%%

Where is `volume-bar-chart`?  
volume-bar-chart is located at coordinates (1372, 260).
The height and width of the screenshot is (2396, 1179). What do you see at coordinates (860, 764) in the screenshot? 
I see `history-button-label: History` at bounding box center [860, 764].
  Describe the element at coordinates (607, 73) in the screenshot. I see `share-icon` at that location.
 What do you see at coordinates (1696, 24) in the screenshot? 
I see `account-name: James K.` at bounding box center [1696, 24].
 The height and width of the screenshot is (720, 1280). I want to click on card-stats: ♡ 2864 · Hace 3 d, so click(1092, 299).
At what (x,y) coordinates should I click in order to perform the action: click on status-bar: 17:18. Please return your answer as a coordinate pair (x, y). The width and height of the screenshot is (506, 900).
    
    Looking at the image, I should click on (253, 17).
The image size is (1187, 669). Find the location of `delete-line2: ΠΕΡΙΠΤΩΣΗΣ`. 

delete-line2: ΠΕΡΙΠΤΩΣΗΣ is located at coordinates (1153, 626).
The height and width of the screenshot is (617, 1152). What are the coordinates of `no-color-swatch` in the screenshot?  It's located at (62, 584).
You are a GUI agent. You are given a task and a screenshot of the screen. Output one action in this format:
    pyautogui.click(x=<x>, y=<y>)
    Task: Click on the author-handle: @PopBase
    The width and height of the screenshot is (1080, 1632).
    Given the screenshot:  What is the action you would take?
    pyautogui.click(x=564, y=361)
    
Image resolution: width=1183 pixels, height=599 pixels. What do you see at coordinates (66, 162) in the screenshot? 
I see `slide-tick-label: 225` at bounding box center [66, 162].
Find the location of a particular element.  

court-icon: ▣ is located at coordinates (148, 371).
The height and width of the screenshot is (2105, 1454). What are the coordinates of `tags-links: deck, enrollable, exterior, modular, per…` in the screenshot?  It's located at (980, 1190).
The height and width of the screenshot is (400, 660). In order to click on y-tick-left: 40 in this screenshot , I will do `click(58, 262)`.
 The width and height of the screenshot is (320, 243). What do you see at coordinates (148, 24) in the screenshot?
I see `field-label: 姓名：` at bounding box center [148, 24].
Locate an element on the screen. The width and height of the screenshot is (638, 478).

%%

Modifiez le passage qui va du début de la liste jusqu'à la ligne contenant « The height and width of the screenshot is (720, 1280). », incluse, en remplaçant « Where is » par « Where can I find » sans rien changer d'autre. Redonnez uniquement ce passage.

Where can I find `volume-bar-chart`?  
volume-bar-chart is located at coordinates (1372, 260).
The height and width of the screenshot is (2396, 1179). What do you see at coordinates (860, 764) in the screenshot? 
I see `history-button-label: History` at bounding box center [860, 764].
  Describe the element at coordinates (607, 73) in the screenshot. I see `share-icon` at that location.
 What do you see at coordinates (1696, 24) in the screenshot? 
I see `account-name: James K.` at bounding box center [1696, 24].
 The height and width of the screenshot is (720, 1280). I want to click on card-stats: ♡ 2864 · Hace 3 d, so click(1092, 299).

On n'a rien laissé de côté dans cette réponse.